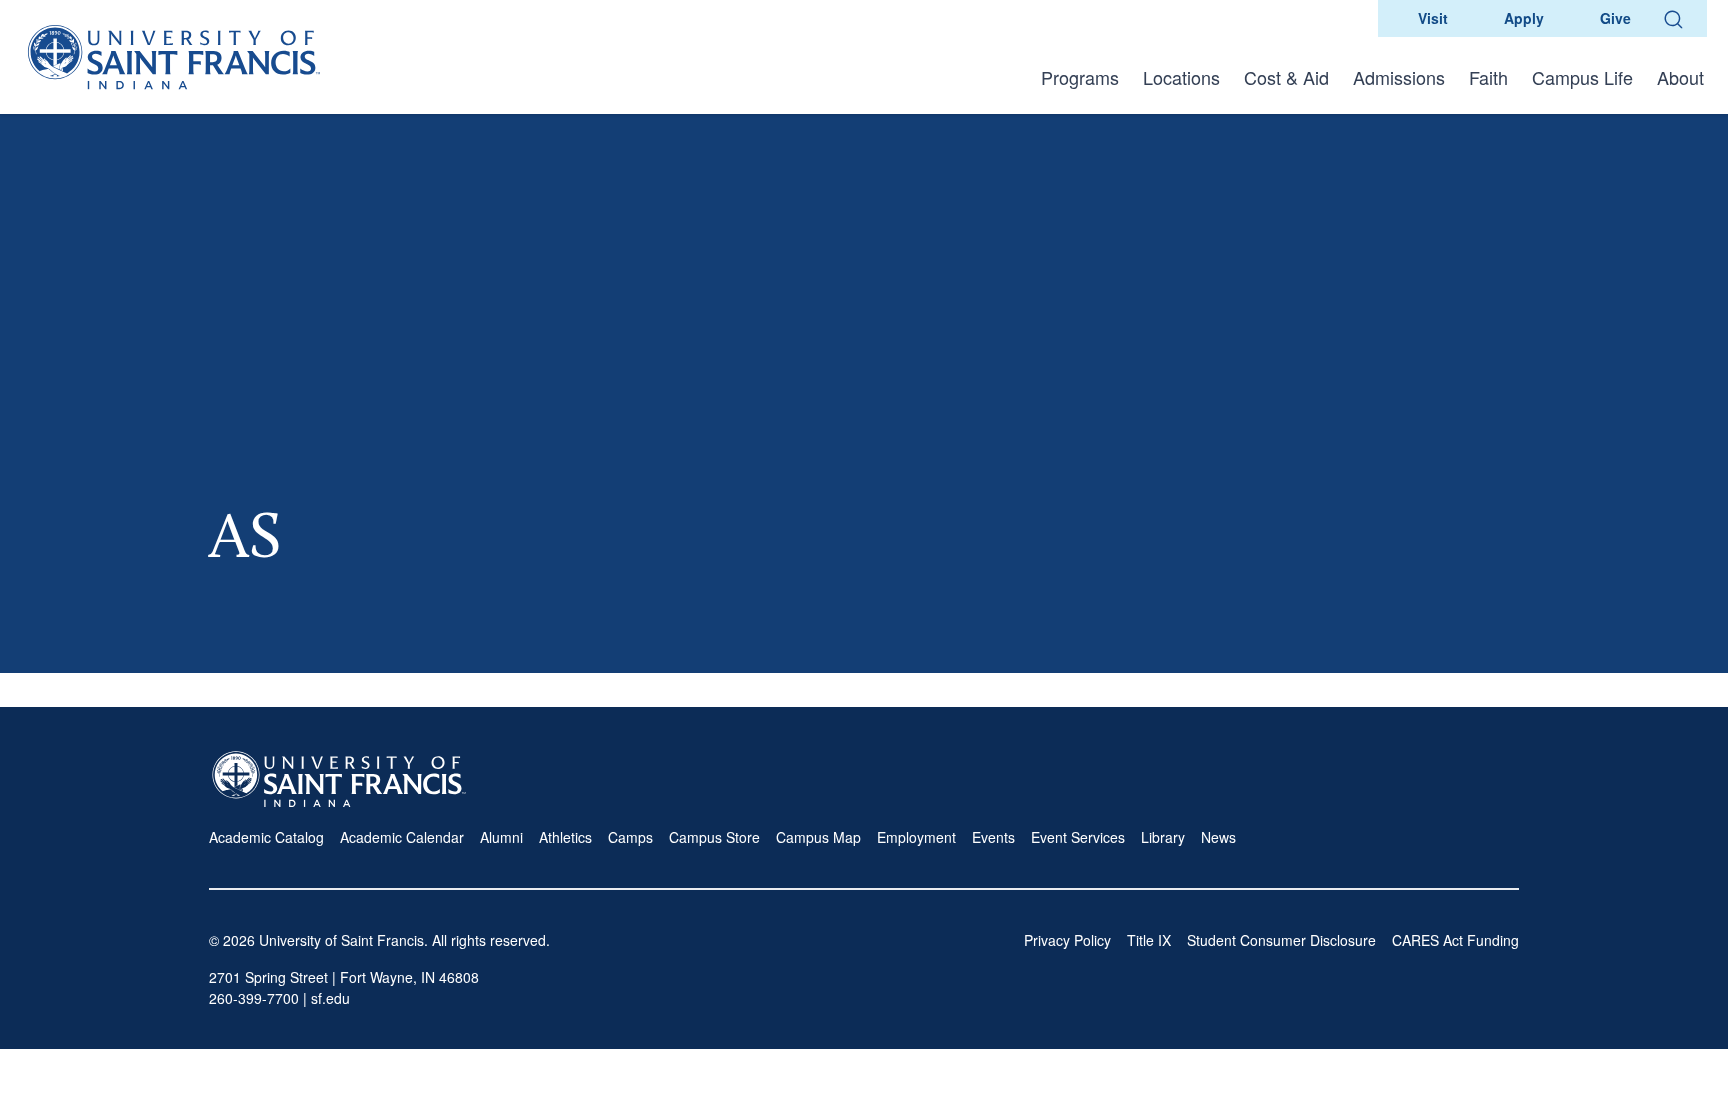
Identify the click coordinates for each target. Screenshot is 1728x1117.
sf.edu (330, 998)
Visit (1433, 18)
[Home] (174, 57)
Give (1615, 18)
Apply (1524, 18)
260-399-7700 (254, 998)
● ● ● ●
**Exercise:**
Skipping all pictures, set the listing down exactly as written.

**Solution for this problem:**
Identify the click coordinates for each target. Screenshot is 1728x1117.
sf.edu (330, 998)
Visit (1433, 18)
[Home] (174, 57)
Give (1615, 18)
Apply (1524, 18)
260-399-7700 (254, 998)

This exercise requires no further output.